Despite a strong start in the first quarter to recover from the overall market’s year-end jitters last December, the marijuana sector as measured by the Alternative Harvest MJ ETF (MJ) has trailed the 27% annual return posted by the S&P 500 since July. The marijuana-focused ETF is now pacing to close 2019 about 35% in the red.

Out of the 10 largest publicly traded cannabis companies, only one — Massachusetts-based Curaleaf (CRLF) — is slated to end 2019 in positive territory, gaining 6% as of mid-December. And even the man at the helm of that company, Curaleaf CEO Joe Lusardi, defended the overall sector in November, noting that stock performance and underlying fundamentals don’t always move in lockstep. “The equity markets aren’t always necessarily correlated to the underlying business,” he said.

That may be true, but if 2018 was a year in which irrational excitement perhaps pushed cannabis valuations above fair value and 2019 was the year things came back down to earth, is 2020 shaping up to be another strong year for the sector?

The answer might depend on some crucial regulatory votes — from who wins the presidency, to more states legalizing marijuana, to whether Congress decides to finally advance landmark marijuana legislation that now hangs in the balance.

“That’s really the big wildcard as we head into 2020,” CFRA analyst Garrett Nelson tells Yahoo Finance, highlighting a nearly 20% rally in weed stocks after the first-ever bill set to legalize marijuana at a federal level advanced out of the House Judiciary Committee this November. The bill, the so-called MORE Act which also looks to address certain criminal justice reform issues, has yet to be approved by the U.S. House of Representatives, but another, the Safe Banking Act, which would allow legal cannabis companies to work with banks, now just awaits Senate approval after overwhelmingly passing the House.

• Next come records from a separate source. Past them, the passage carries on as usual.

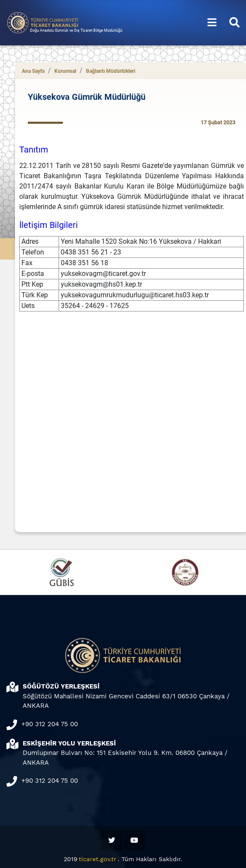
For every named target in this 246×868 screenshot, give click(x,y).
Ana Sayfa (33, 71)
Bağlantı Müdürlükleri (110, 71)
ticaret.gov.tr (98, 859)
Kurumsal (65, 71)
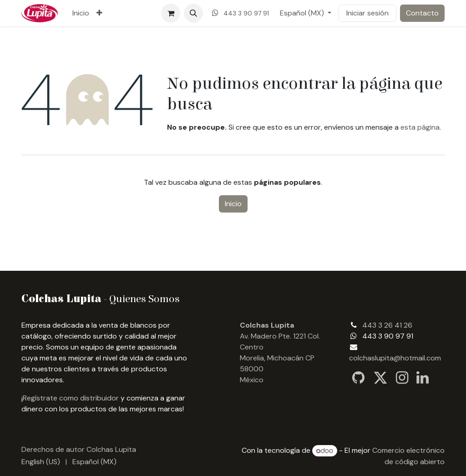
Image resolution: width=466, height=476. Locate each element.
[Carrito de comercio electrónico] (171, 13)
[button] (193, 13)
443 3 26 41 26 (387, 325)
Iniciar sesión (367, 13)
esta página (420, 127)
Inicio (233, 203)
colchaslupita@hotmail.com (395, 358)
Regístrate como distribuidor (71, 398)
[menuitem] (81, 13)
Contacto (422, 13)
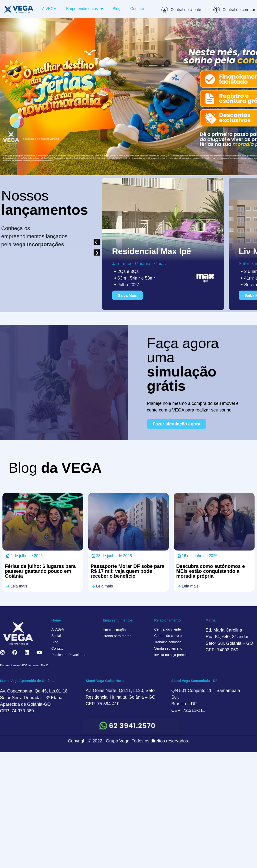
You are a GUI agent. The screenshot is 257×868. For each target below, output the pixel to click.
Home (56, 620)
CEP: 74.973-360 (17, 711)
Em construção (114, 630)
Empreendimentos (84, 9)
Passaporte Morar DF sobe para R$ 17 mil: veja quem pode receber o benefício (127, 571)
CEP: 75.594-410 (103, 704)
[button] (96, 242)
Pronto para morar (117, 636)
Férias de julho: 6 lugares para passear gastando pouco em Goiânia (40, 571)
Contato (137, 9)
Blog (116, 9)
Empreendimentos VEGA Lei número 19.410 (24, 665)
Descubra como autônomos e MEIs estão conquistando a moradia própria (210, 571)
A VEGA (49, 9)
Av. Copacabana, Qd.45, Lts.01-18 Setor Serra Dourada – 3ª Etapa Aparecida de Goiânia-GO (34, 698)
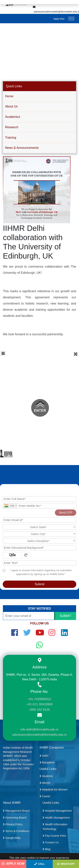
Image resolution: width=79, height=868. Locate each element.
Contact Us (51, 842)
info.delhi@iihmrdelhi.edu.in (39, 730)
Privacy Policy (13, 824)
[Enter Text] (39, 563)
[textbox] (39, 527)
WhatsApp (66, 864)
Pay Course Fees (54, 836)
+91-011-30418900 (40, 704)
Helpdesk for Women (54, 789)
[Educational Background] (39, 548)
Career (45, 796)
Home (9, 96)
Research (12, 127)
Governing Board (15, 817)
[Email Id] (39, 520)
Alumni (45, 783)
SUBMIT (65, 616)
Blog (46, 849)
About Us (11, 106)
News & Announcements (22, 148)
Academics (13, 117)
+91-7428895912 (39, 699)
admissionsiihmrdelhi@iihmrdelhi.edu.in (39, 735)
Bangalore (47, 762)
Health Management (56, 817)
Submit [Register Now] (40, 584)
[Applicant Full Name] (39, 499)
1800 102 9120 (39, 710)
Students (46, 776)
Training (11, 137)
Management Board (16, 811)
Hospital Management (57, 811)
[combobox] (10, 506)
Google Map (12, 838)
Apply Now (59, 19)
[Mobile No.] (39, 506)
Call (39, 864)
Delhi (44, 755)
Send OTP (65, 513)
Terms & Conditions (16, 831)
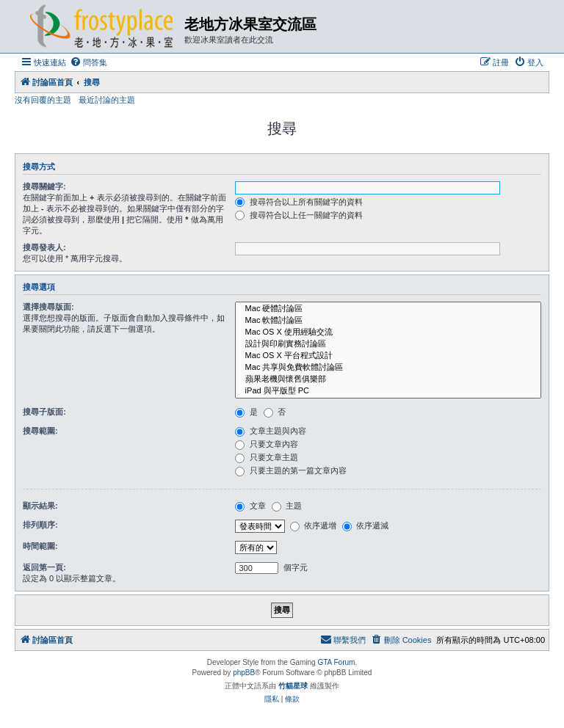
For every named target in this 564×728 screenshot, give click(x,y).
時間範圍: (40, 546)
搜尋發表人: (44, 247)
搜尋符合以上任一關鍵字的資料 (298, 215)
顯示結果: (40, 506)
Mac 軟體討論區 (388, 321)
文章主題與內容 (270, 431)
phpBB (244, 672)
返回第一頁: (44, 567)
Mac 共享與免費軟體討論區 (388, 368)
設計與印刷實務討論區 (388, 344)
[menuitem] (88, 62)
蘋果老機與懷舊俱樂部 (388, 379)
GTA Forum (336, 662)
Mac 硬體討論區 (388, 309)
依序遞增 (313, 525)
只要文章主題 (266, 457)
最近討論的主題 (106, 100)
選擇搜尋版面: (48, 307)
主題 (286, 506)
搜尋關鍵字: (44, 186)
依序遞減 (365, 525)
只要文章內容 (266, 444)
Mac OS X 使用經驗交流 (388, 332)
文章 (250, 506)
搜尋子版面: (44, 412)
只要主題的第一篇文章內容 (290, 470)
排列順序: (40, 525)
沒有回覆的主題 (43, 100)
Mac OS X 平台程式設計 (388, 356)
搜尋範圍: (40, 431)
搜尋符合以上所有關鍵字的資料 (298, 202)
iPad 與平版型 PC (388, 391)
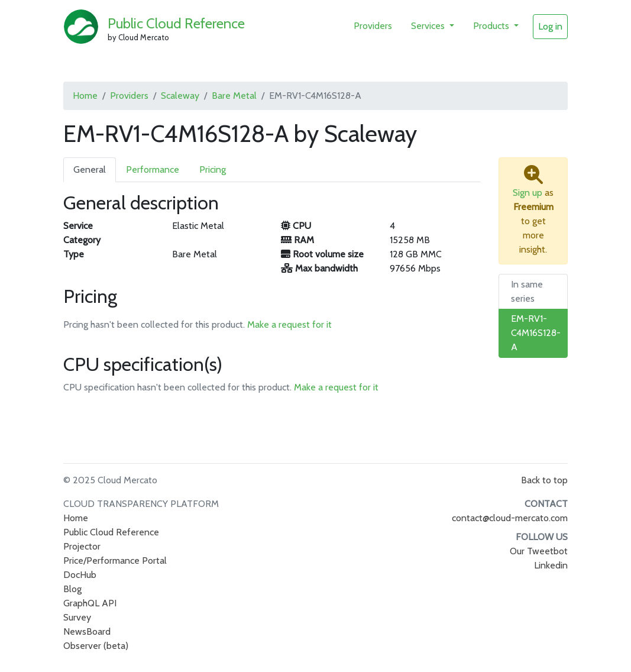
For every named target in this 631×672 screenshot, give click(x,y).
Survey (77, 617)
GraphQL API (90, 603)
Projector (82, 546)
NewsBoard (87, 631)
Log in (550, 26)
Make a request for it (289, 324)
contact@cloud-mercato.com (510, 518)
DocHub (80, 574)
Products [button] (492, 25)
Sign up (528, 192)
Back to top (544, 480)
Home (85, 95)
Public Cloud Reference (176, 23)
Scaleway (180, 95)
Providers (373, 25)
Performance (153, 169)
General (89, 169)
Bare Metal (234, 95)
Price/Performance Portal (115, 560)
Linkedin (551, 565)
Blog (72, 589)
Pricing (212, 169)
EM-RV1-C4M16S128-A (536, 332)
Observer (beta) (96, 645)
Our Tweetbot (539, 551)
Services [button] (429, 25)
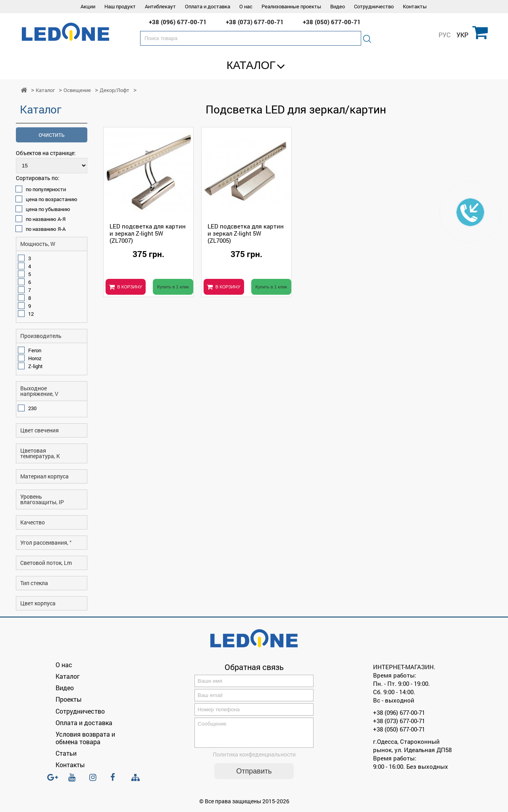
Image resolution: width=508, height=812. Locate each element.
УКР (462, 35)
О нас (246, 6)
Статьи (66, 753)
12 (31, 314)
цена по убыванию (48, 209)
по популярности (46, 189)
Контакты (415, 6)
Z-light (35, 366)
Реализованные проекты (291, 6)
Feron (35, 350)
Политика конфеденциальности (254, 759)
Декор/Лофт (114, 90)
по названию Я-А (46, 229)
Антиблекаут (160, 6)
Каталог (251, 65)
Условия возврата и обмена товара (85, 738)
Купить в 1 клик (173, 287)
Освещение (77, 90)
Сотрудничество (374, 6)
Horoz (35, 358)
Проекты (69, 699)
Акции (88, 6)
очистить (52, 134)
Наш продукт (120, 6)
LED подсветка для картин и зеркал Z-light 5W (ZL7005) (246, 233)
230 (32, 408)
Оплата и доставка (208, 6)
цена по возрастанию (52, 199)
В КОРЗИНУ (129, 287)
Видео (337, 6)
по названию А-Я (46, 219)
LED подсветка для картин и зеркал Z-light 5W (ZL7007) (148, 233)
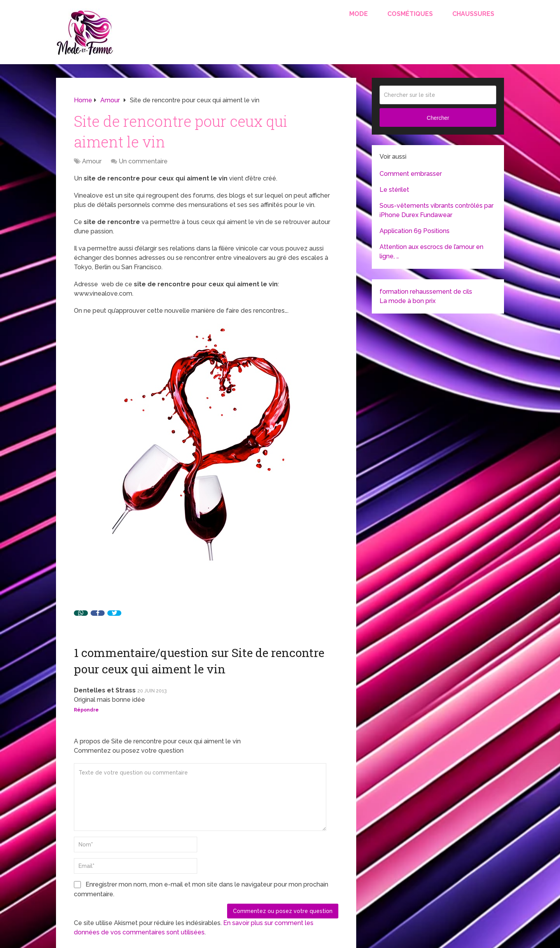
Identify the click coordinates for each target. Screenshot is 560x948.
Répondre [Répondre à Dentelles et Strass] (86, 710)
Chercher (438, 118)
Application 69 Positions (415, 231)
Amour (92, 161)
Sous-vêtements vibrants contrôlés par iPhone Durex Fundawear (436, 210)
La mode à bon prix (408, 301)
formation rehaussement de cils (426, 291)
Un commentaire (143, 161)
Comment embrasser (411, 173)
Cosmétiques (410, 14)
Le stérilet (394, 189)
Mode (359, 14)
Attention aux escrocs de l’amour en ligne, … (431, 251)
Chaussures (473, 14)
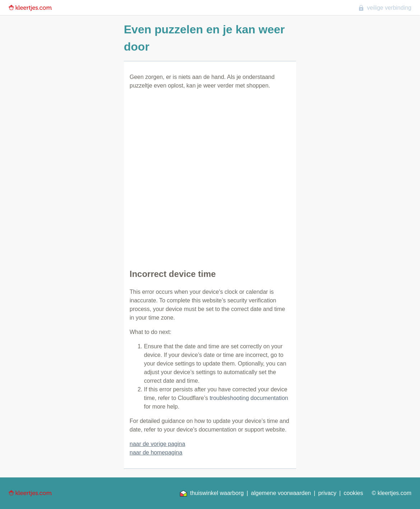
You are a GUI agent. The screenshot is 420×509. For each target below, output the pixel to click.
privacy (327, 493)
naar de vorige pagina (157, 444)
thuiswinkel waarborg (211, 493)
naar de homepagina (156, 452)
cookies (353, 493)
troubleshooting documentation (249, 398)
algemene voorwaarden (281, 493)
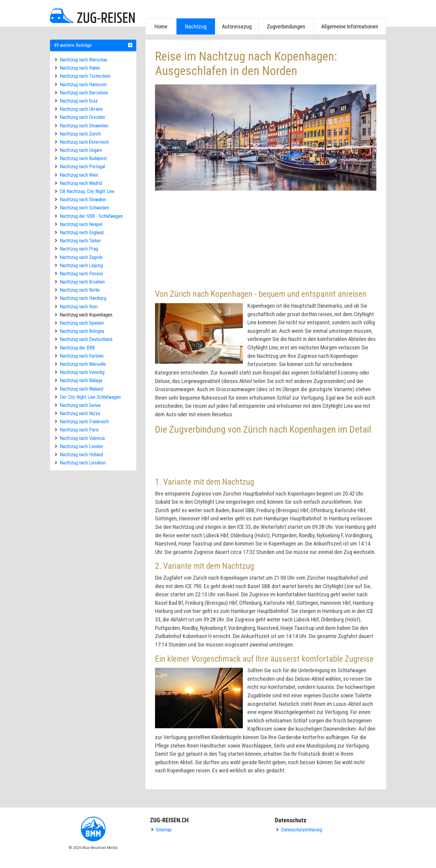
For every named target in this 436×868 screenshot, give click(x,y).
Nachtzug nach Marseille (83, 364)
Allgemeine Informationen (350, 26)
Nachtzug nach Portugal (82, 166)
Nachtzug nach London (81, 446)
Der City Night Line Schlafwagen (90, 397)
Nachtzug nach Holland (81, 455)
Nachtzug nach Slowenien (84, 126)
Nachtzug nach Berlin (80, 290)
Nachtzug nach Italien (80, 68)
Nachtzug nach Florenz (81, 274)
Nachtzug (196, 26)
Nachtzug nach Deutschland (86, 339)
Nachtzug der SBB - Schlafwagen (91, 216)
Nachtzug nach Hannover (83, 84)
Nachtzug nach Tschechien (85, 76)
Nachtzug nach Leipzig (81, 265)
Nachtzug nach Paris (79, 430)
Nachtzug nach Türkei (80, 241)
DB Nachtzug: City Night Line (87, 191)
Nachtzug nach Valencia (82, 438)
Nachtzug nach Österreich (84, 142)
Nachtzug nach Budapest (83, 158)
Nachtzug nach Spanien (82, 323)
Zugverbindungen (286, 26)
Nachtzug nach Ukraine (81, 109)
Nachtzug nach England (82, 232)
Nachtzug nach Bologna (82, 331)
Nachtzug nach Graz (79, 101)
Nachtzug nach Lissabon (83, 463)
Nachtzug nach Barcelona (84, 93)
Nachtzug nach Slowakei (83, 199)
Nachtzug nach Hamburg (83, 298)
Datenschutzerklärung (301, 830)
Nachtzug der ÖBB (77, 348)
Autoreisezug (237, 26)
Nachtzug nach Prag (79, 249)
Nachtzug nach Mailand (81, 389)
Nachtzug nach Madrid (81, 183)
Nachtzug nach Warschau (83, 60)
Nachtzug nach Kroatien (82, 282)
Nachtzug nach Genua (80, 405)
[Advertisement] (266, 239)
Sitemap (164, 830)
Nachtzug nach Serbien (82, 356)
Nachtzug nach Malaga (81, 380)
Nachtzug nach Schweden (84, 208)
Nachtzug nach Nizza (80, 413)
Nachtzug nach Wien (79, 175)
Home (161, 26)
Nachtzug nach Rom (79, 307)
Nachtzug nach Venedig (82, 372)
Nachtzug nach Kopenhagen (86, 315)
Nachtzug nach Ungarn (81, 150)
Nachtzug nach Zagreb (81, 257)
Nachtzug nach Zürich (80, 134)
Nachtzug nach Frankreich (84, 422)
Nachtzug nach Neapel (81, 224)
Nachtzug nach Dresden (82, 117)
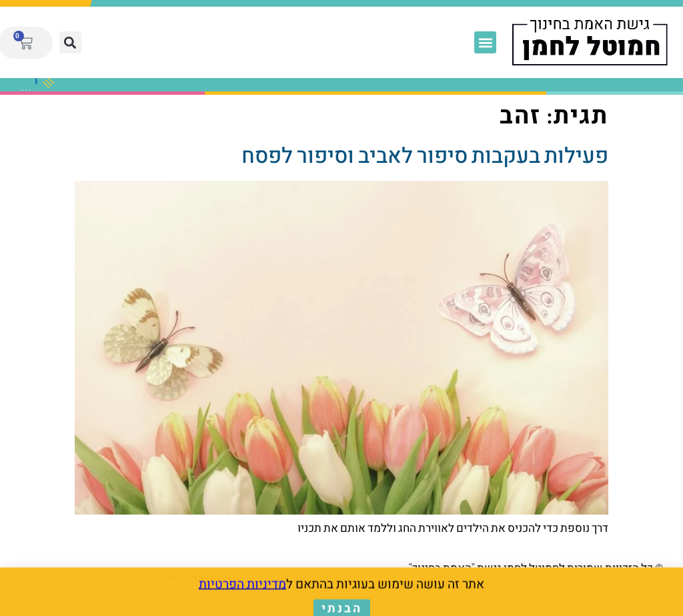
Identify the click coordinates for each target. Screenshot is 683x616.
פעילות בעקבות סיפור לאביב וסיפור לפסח (425, 154)
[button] (485, 42)
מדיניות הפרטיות (242, 585)
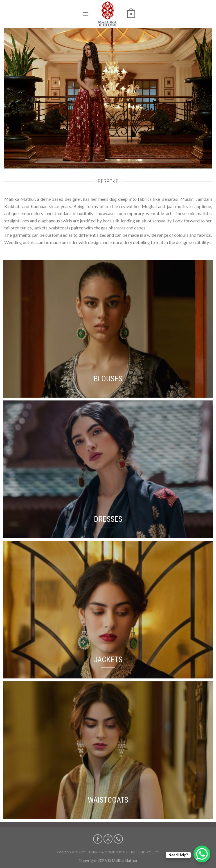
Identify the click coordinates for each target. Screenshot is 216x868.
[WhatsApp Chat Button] (202, 854)
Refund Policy (145, 852)
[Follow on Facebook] (98, 839)
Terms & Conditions (108, 852)
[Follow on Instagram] (108, 839)
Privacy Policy (71, 852)
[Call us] (118, 839)
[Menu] (85, 14)
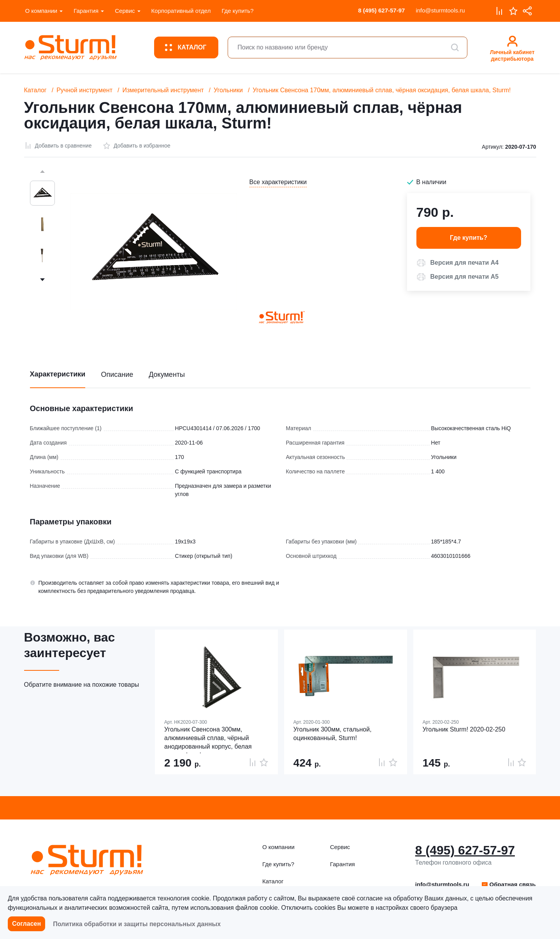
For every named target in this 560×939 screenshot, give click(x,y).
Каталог (35, 90)
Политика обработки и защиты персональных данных (137, 924)
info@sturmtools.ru (440, 10)
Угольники (228, 90)
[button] (458, 263)
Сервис (125, 11)
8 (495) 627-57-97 (381, 10)
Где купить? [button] (469, 237)
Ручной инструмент (84, 90)
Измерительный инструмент (163, 90)
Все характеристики (278, 182)
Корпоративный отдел (181, 11)
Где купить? (237, 11)
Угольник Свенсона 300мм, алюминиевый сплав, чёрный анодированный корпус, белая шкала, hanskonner (208, 740)
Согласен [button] (26, 923)
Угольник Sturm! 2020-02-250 (464, 729)
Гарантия (86, 11)
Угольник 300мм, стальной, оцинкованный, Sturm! (332, 733)
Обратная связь (508, 884)
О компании (41, 11)
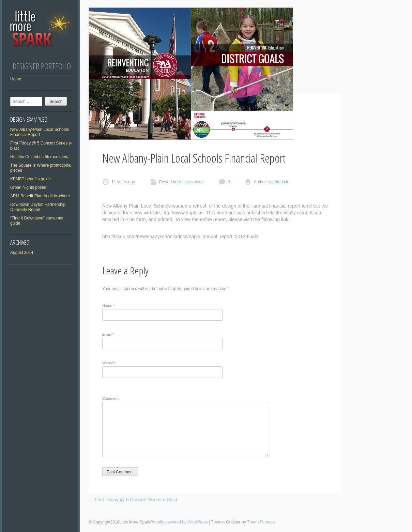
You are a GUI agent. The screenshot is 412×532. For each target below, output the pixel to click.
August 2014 (21, 253)
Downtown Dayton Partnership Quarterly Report (38, 207)
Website (109, 363)
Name (108, 306)
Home (16, 79)
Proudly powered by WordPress (179, 522)
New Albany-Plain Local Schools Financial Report (40, 132)
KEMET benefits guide (30, 179)
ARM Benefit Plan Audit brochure (40, 196)
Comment (110, 398)
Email (108, 334)
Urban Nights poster (28, 187)
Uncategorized (190, 182)
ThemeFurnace (261, 522)
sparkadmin (278, 182)
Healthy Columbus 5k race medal (40, 157)
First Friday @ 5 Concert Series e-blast (133, 500)
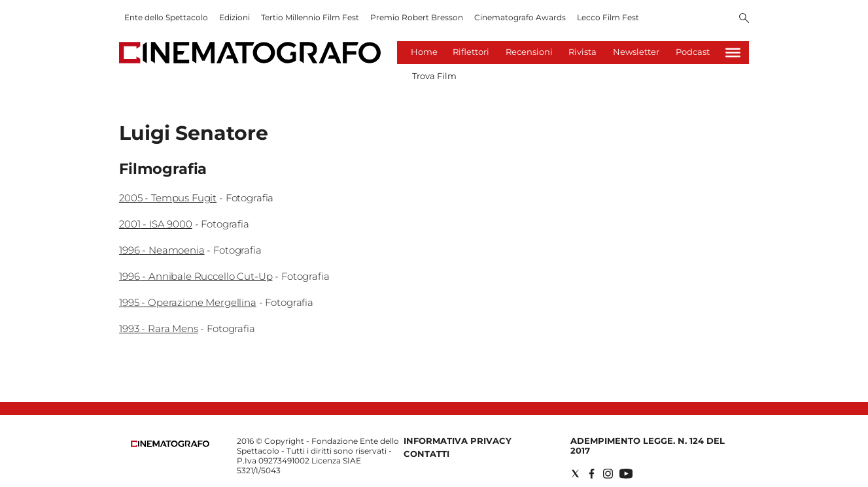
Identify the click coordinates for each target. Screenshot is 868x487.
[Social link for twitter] (575, 473)
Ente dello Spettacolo (166, 17)
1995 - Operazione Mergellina (188, 302)
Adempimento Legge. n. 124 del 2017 (648, 445)
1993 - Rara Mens (158, 328)
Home (424, 52)
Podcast (693, 52)
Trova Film (434, 76)
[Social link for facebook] (591, 473)
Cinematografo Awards (520, 17)
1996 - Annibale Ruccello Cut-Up (196, 276)
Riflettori (471, 52)
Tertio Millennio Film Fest (310, 17)
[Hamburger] (733, 52)
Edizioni (234, 17)
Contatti (426, 454)
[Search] (744, 19)
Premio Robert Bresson (417, 17)
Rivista (582, 52)
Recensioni (529, 52)
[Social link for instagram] (608, 473)
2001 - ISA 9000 (156, 224)
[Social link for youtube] (626, 473)
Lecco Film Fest (608, 17)
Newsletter (636, 52)
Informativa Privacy (457, 441)
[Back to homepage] (170, 444)
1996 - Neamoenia (162, 250)
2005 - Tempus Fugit (167, 197)
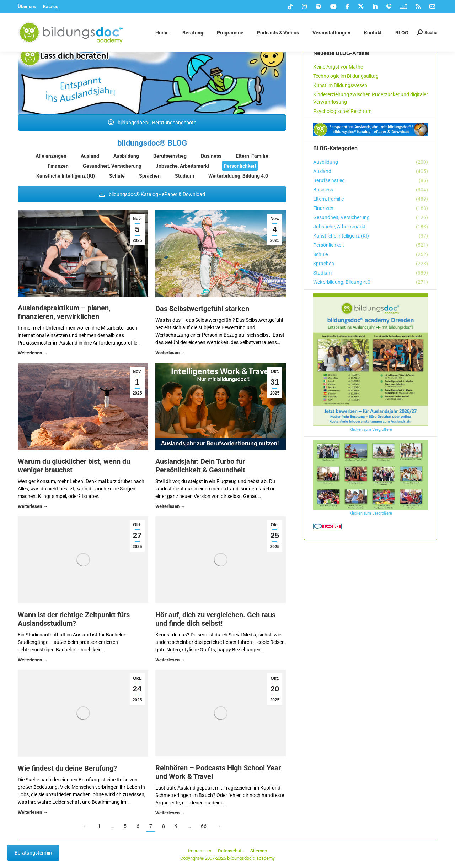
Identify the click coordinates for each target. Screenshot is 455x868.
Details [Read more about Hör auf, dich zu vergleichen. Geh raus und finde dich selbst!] (170, 661)
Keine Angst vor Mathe (338, 67)
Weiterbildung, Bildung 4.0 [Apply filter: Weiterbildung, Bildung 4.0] (238, 176)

Illinois became the 11th U.S. state to legalize recreational marijuana on Tuesday.
Illinois became the 11th U.S. state to legalize recreational marijuana in June.

Legalizing marijuana

Then there is the presidency. As President Trump battles for re-election, it’s worth noting that all of the major Democratic candidates, with the exception of former Vice President Joe Biden, have supported legalizing marijuana if they are elected. During the latest Democratic debate, Senator Corey Booker joked that he thought Biden was high when he said he wouldn’t support federal legalization. The next day, the Alternative Harvest MJ ETF enjoyed its greatest single-day gain since its inception.